Rewrite the records below, changing every instance of "Where should I click to" to "Where do I click to" and leaving all other text intact.

(Entries pointing to words and elements):

▼▼▼

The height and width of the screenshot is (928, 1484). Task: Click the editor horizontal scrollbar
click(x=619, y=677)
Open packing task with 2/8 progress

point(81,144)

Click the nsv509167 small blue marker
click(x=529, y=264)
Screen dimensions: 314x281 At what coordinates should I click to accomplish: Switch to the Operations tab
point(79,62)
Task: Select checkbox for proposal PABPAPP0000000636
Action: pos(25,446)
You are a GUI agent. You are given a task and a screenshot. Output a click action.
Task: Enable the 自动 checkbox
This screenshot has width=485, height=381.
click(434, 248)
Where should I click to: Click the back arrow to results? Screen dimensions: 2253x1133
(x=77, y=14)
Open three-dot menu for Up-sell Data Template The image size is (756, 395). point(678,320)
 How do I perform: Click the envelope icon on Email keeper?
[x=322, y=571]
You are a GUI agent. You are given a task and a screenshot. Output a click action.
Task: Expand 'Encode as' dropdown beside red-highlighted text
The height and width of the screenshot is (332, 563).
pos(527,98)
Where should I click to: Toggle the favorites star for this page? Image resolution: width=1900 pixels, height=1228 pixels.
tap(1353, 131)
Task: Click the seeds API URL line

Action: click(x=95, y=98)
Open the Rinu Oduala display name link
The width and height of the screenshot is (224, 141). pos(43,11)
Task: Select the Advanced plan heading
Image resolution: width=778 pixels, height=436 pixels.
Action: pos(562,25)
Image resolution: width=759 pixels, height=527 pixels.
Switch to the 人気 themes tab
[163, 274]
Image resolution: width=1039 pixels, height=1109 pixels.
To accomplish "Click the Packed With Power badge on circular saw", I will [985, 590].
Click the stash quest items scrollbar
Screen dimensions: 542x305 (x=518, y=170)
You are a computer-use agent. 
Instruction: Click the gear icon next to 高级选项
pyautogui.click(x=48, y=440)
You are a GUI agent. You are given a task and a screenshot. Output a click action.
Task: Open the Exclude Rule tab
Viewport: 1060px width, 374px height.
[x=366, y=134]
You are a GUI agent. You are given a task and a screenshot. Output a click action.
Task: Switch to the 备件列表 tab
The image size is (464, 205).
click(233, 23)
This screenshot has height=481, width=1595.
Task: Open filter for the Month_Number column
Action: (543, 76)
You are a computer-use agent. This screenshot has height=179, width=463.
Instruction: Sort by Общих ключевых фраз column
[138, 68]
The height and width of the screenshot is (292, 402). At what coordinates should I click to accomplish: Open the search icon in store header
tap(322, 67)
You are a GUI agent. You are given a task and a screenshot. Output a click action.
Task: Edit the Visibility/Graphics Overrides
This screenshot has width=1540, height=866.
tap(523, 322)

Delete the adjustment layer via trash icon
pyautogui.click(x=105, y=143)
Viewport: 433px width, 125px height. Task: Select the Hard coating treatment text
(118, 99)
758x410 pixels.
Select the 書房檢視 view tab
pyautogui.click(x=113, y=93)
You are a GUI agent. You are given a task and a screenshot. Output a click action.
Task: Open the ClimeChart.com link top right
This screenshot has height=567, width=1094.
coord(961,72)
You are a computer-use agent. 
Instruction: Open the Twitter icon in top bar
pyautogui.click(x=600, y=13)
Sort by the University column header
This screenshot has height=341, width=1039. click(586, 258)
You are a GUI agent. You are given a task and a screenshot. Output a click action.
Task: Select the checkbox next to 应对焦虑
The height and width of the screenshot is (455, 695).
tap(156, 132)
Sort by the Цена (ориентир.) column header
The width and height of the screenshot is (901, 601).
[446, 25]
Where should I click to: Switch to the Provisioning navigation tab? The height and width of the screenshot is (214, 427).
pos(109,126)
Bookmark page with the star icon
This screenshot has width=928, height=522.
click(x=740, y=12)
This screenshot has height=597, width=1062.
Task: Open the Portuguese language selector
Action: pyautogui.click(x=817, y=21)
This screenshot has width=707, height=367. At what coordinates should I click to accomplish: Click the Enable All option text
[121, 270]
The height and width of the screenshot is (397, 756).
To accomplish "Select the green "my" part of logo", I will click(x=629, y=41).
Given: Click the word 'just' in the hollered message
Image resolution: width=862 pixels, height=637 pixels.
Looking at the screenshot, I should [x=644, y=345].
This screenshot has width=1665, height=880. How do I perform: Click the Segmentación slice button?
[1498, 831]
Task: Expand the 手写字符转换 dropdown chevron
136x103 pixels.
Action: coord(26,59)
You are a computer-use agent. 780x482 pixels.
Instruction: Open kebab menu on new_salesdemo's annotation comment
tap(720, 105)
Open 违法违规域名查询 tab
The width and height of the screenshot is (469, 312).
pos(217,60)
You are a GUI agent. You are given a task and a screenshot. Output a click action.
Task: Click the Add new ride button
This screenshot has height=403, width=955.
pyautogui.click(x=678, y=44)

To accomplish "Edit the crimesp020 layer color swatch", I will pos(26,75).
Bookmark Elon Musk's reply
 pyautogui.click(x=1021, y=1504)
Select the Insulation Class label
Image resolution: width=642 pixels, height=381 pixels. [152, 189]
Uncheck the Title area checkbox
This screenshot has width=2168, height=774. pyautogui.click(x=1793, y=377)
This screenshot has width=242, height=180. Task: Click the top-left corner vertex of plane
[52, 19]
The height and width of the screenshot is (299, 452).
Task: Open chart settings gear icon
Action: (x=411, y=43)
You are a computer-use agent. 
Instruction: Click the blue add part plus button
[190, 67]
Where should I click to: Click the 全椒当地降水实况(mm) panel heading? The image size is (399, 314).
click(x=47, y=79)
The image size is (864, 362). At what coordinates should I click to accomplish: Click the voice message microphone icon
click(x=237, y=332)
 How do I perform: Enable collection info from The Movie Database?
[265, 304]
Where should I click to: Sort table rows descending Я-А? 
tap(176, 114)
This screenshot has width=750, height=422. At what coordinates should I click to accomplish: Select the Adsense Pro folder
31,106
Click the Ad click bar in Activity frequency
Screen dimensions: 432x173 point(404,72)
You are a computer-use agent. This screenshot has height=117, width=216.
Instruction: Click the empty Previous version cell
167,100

▲▲▲

(Written solution):
The height and width of the screenshot is (928, 1484). Task: Click the editor horizontal scrollbar
click(x=619, y=677)
Open packing task with 2/8 progress

point(81,144)

Click the nsv509167 small blue marker
click(x=529, y=264)
Screen dimensions: 314x281 At what coordinates should I click to accomplish: Switch to the Operations tab
point(79,62)
Task: Select checkbox for proposal PABPAPP0000000636
Action: pos(25,446)
You are a GUI agent. You are given a task and a screenshot. Output a click action.
Task: Enable the 自动 checkbox
This screenshot has width=485, height=381.
click(434, 248)
Where do I click to: Click the back arrow to results? Screen dimensions: 2253x1133
(x=77, y=14)
Open three-dot menu for Up-sell Data Template The image size is (756, 395). point(678,320)
 How do I perform: Click the envelope icon on Email keeper?
[x=322, y=571]
You are a GUI agent. You are given a task and a screenshot. Output a click action.
Task: Expand 'Encode as' dropdown beside red-highlighted text
The height and width of the screenshot is (332, 563).
pos(527,98)
Where do I click to: Toggle the favorites star for this page? Image resolution: width=1900 pixels, height=1228 pixels.
tap(1353, 131)
Task: Click the seeds API URL line

Action: click(x=95, y=98)
Open the Rinu Oduala display name link
The width and height of the screenshot is (224, 141). pos(43,11)
Task: Select the Advanced plan heading
Image resolution: width=778 pixels, height=436 pixels.
Action: pos(562,25)
Image resolution: width=759 pixels, height=527 pixels.
Switch to the 人気 themes tab
[163, 274]
Image resolution: width=1039 pixels, height=1109 pixels.
To accomplish "Click the Packed With Power badge on circular saw", I will [985, 590].
Click the stash quest items scrollbar
Screen dimensions: 542x305 (x=518, y=170)
You are a computer-use agent. 
Instruction: Click the gear icon next to 高级选项
pyautogui.click(x=48, y=440)
You are a GUI agent. You are given a task and a screenshot. Output a click action.
Task: Open the Exclude Rule tab
Viewport: 1060px width, 374px height.
[x=366, y=134]
You are a GUI agent. You are given a task and a screenshot. Output a click action.
Task: Switch to the 备件列表 tab
The image size is (464, 205).
click(233, 23)
This screenshot has height=481, width=1595.
Task: Open filter for the Month_Number column
Action: (543, 76)
You are a computer-use agent. This screenshot has height=179, width=463.
Instruction: Sort by Общих ключевых фраз column
[138, 68]
The height and width of the screenshot is (292, 402). At what coordinates should I click to accomplish: Open the search icon in store header
tap(322, 67)
You are a GUI agent. You are given a task and a screenshot. Output a click action.
Task: Edit the Visibility/Graphics Overrides
This screenshot has width=1540, height=866.
tap(523, 322)

Delete the adjustment layer via trash icon
pyautogui.click(x=105, y=143)
Viewport: 433px width, 125px height. Task: Select the Hard coating treatment text
(118, 99)
758x410 pixels.
Select the 書房檢視 view tab
pyautogui.click(x=113, y=93)
You are a GUI agent. You are given a task and a screenshot. Output a click action.
Task: Open the ClimeChart.com link top right
This screenshot has height=567, width=1094.
coord(961,72)
You are a computer-use agent. 
Instruction: Open the Twitter icon in top bar
pyautogui.click(x=600, y=13)
Sort by the University column header
This screenshot has height=341, width=1039. click(586, 258)
You are a GUI agent. You are given a task and a screenshot. Output a click action.
Task: Select the checkbox next to 应对焦虑
The height and width of the screenshot is (455, 695).
tap(156, 132)
Sort by the Цена (ориентир.) column header
The width and height of the screenshot is (901, 601).
[446, 25]
Where do I click to: Switch to the Provisioning navigation tab? The height and width of the screenshot is (214, 427).
pos(109,126)
Bookmark page with the star icon
This screenshot has width=928, height=522.
click(x=740, y=12)
This screenshot has height=597, width=1062.
Task: Open the Portuguese language selector
Action: pyautogui.click(x=817, y=21)
This screenshot has width=707, height=367. At what coordinates should I click to accomplish: Click the Enable All option text
[121, 270]
The height and width of the screenshot is (397, 756).
To accomplish "Select the green "my" part of logo", I will click(x=629, y=41).
Given: Click the word 'just' in the hollered message
Image resolution: width=862 pixels, height=637 pixels.
Looking at the screenshot, I should [x=644, y=345].
This screenshot has width=1665, height=880. How do I perform: Click the Segmentación slice button?
[1498, 831]
Task: Expand the 手写字符转换 dropdown chevron
136x103 pixels.
Action: coord(26,59)
You are a computer-use agent. 780x482 pixels.
Instruction: Open kebab menu on new_salesdemo's annotation comment
tap(720, 105)
Open 违法违规域名查询 tab
The width and height of the screenshot is (469, 312).
pos(217,60)
You are a GUI agent. You are given a task and a screenshot. Output a click action.
Task: Click the Add new ride button
This screenshot has height=403, width=955.
pyautogui.click(x=678, y=44)

To accomplish "Edit the crimesp020 layer color swatch", I will pos(26,75).
Bookmark Elon Musk's reply
 pyautogui.click(x=1021, y=1504)
Select the Insulation Class label
Image resolution: width=642 pixels, height=381 pixels. [152, 189]
Uncheck the Title area checkbox
This screenshot has width=2168, height=774. pyautogui.click(x=1793, y=377)
This screenshot has width=242, height=180. Task: Click the top-left corner vertex of plane
[52, 19]
The height and width of the screenshot is (299, 452).
Task: Open chart settings gear icon
Action: (x=411, y=43)
You are a computer-use agent. 
Instruction: Click the blue add part plus button
[190, 67]
Where do I click to: Click the 全椒当地降水实况(mm) panel heading? The image size is (399, 314).
click(x=47, y=79)
The image size is (864, 362). At what coordinates should I click to accomplish: Click the voice message microphone icon
click(x=237, y=332)
 How do I perform: Enable collection info from The Movie Database?
[265, 304]
Where do I click to: Sort table rows descending Я-А? 
tap(176, 114)
This screenshot has width=750, height=422. At what coordinates should I click to accomplish: Select the Adsense Pro folder
31,106
Click the Ad click bar in Activity frequency
Screen dimensions: 432x173 point(404,72)
You are a computer-use agent. This screenshot has height=117, width=216.
Instruction: Click the empty Previous version cell
167,100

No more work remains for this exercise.